Will the Postal Service health care proposal go anywhere? It’s possible that some version of it could find its way into the contracts currently being negotiated between the Postal Service and three of its employee unions. And some smaller version of it could find its way into a comprehensive postal reform package, if the Congress reaches that point. But the odds are small that the Postal Service will win Congressional approval to permit the Postal Service to leave FEHBP and administer its own private sector-like plan for its employees and retirees.
House-Passed Budget Measure Is Further Bad News for Feds
The House of Representatives on Thursday passed a budget resolution that extends the federal pay freeze, downsizes the government workforce and increases the amount federal employees contribute to their pensions. That would mean Federal Employees Retirement System employees, who now pay 0.8 percent of their paychecks toward their retirement, would instead contribute about 5.8 percent.
In a 228 to 191 vote that split along party lines, the House approved the Republican fiscal 2013 budget plan offered by House Budget Committee Chairman Paul Ryan (R-WI). The budget resolution is a non-binding document, but sets in motion further House efforts to legislate its aims.
The House-approved budget resolution calls for continuing the freeze on federal salary rates through 2015; cutting federal employment by 10 percent by hiring one replacement for every three employees who leave; and requiring employees to pay as much into the retirement fund as the government pays.
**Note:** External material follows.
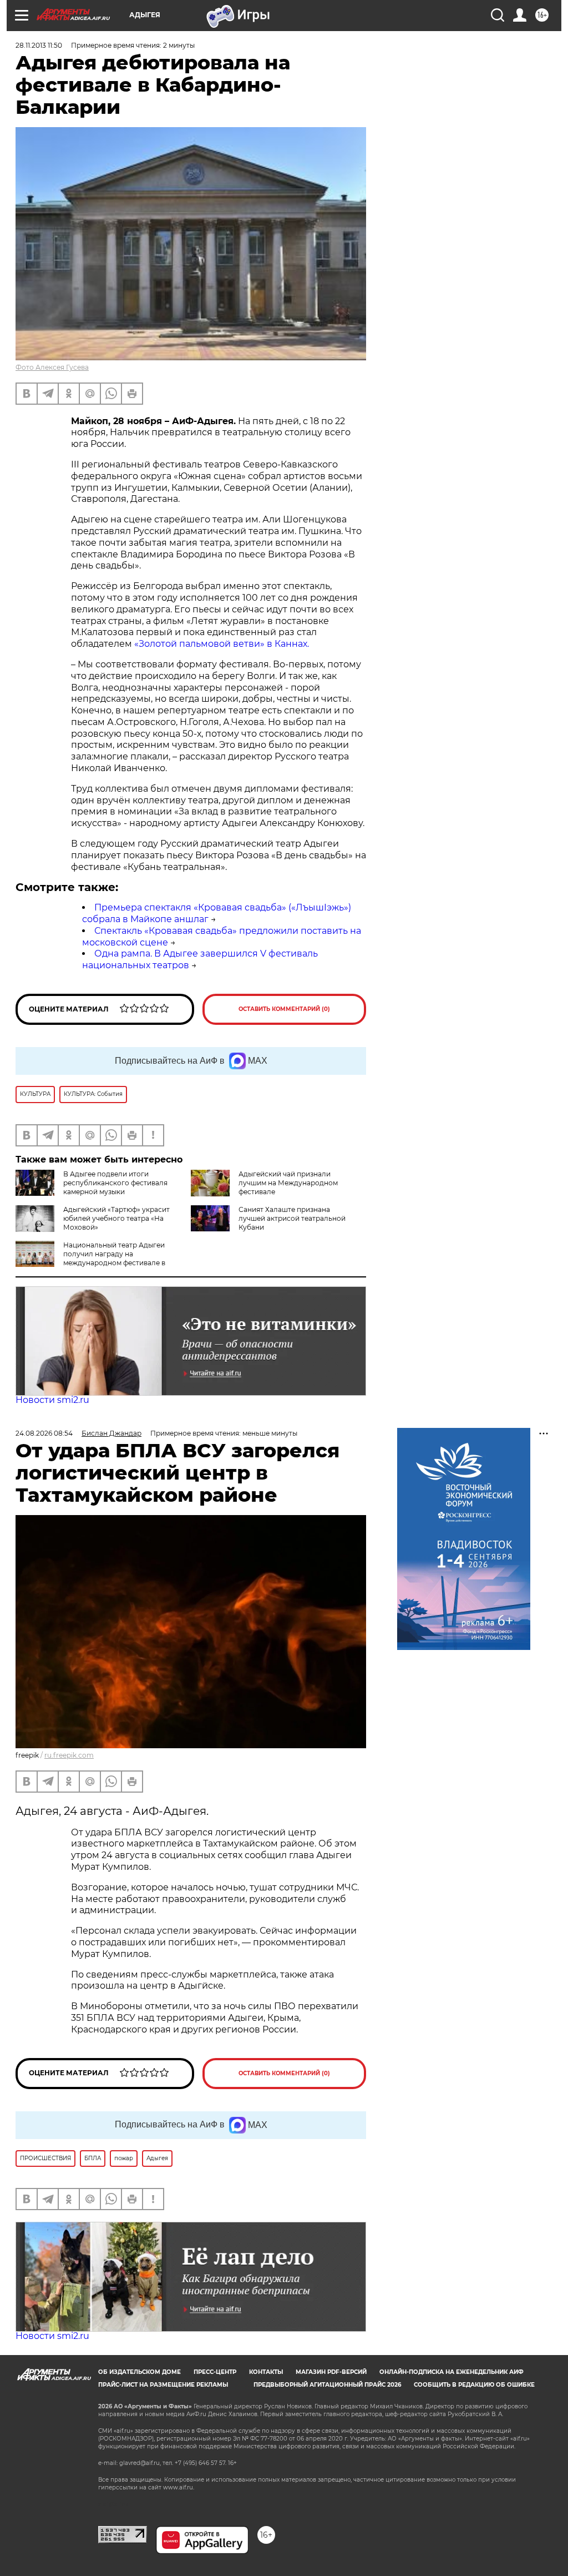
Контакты (266, 2372)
That provision would require an increase on the employee side of as much as 6 percent of salary. The budget plan also raises the prospect of other cuts, including ending a retirement supplement for most employees under the Federal Employees Retirement System who retire before age 62. The provisions would result in about $368 billion in cuts to the federal workforce during the next decade. In addition, the Republican measure would relieve the Defense Department from significant budget cuts resulting from sequestration, which takes effect starting in 2013.
The Federal-Postal Coalition, which includes NAPS and other groups representing the interests of federal and postal employees, sent House lawmakers a letter earlier this week urging them to oppose Ryan’s proposal.
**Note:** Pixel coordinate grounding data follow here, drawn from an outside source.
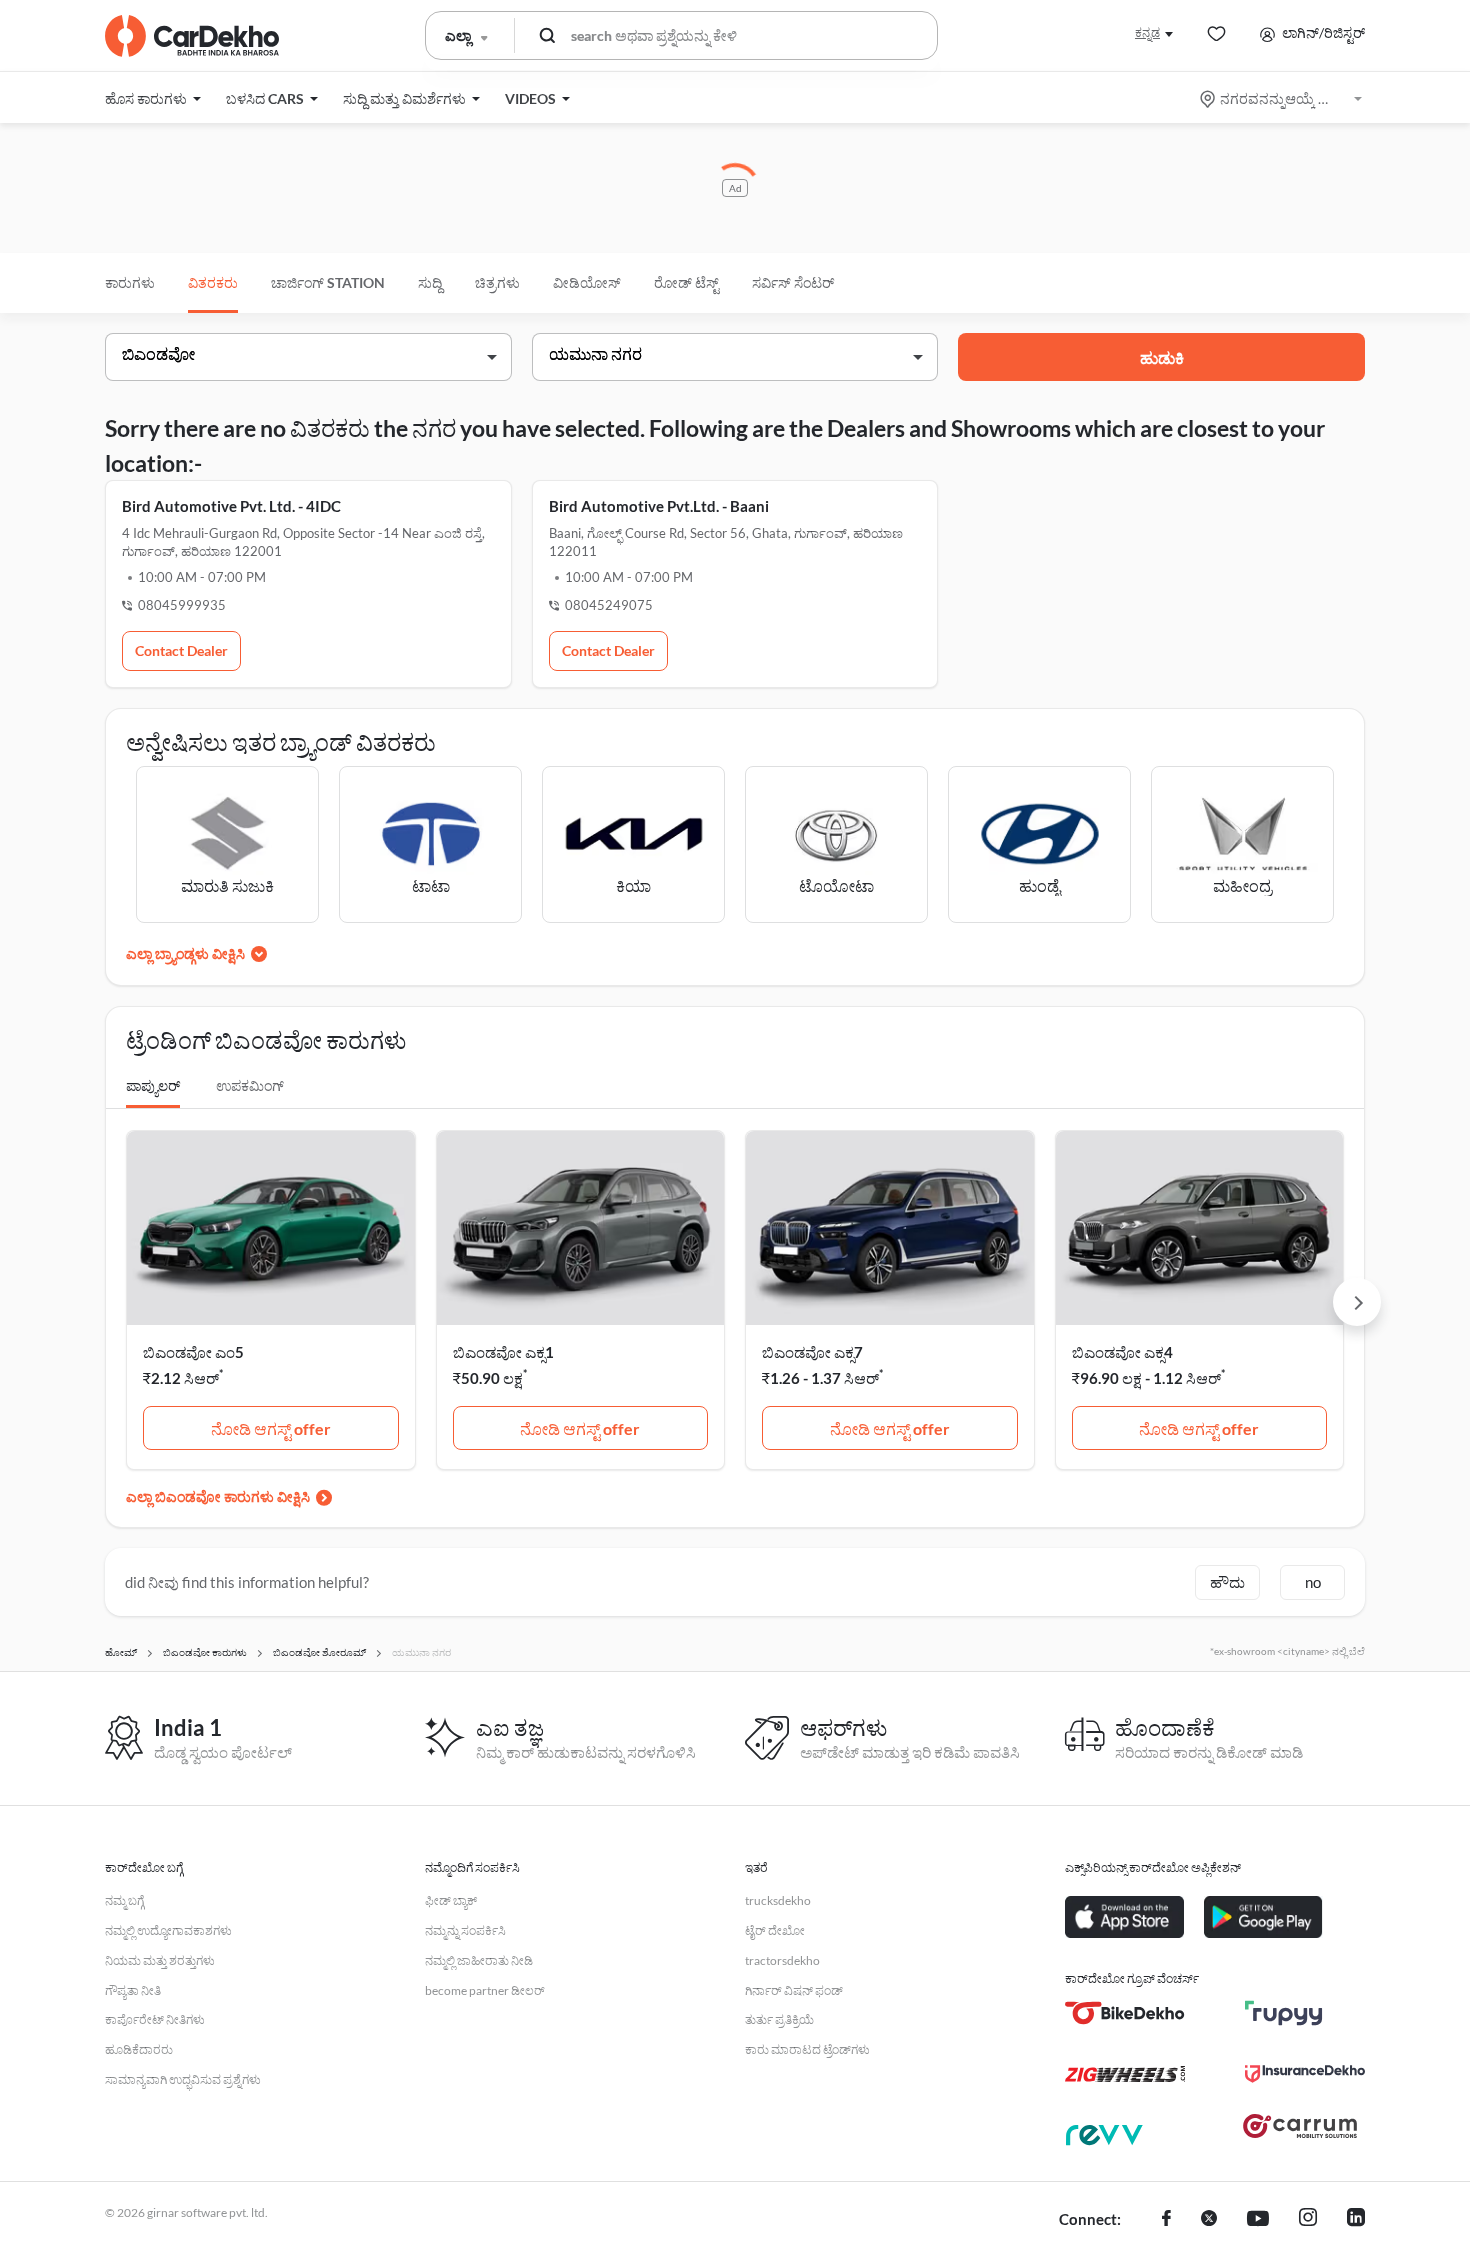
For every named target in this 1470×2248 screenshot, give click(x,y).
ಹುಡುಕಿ (1162, 357)
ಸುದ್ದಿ (430, 282)
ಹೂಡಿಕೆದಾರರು (139, 2049)
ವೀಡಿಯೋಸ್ (587, 282)
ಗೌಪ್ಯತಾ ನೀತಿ (133, 1990)
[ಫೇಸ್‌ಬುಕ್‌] (1166, 2220)
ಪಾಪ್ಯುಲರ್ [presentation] (153, 1085)
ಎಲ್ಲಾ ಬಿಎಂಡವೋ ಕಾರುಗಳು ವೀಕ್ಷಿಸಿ (218, 1496)
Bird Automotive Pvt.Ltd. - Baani (659, 506)
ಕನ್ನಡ (1147, 32)
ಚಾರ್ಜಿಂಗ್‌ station (328, 282)
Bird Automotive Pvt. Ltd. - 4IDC (231, 506)
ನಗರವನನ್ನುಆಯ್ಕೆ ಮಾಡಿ (1282, 98)
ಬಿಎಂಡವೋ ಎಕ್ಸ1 (503, 1352)
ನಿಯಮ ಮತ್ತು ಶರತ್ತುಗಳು (160, 1960)
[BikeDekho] (1125, 2013)
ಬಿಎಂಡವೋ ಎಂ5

The measure likely will fail in the Democratic-controlled Senate, but proposals to reduce federal pay and benefits will remain alive for the foreseeable future.
Meanwhile, to extend certain transportation programs for three months, Congress has set aside several employee-related provisions that the Senate had attached to its version of a more comprehensive bill. These provisions will remain on the table as a more permanent transportation bill gets decided upon. One provision would allow federal workers, including postal supervisors, to phase into retirement by drawing a partial annuity while working part time and receiving a prorated salary. The other would boost, retroactive to January, the monthly tax free minimum amount that the federal government can reimburse employees for commuting via public transit. The amount would return to $240 per month.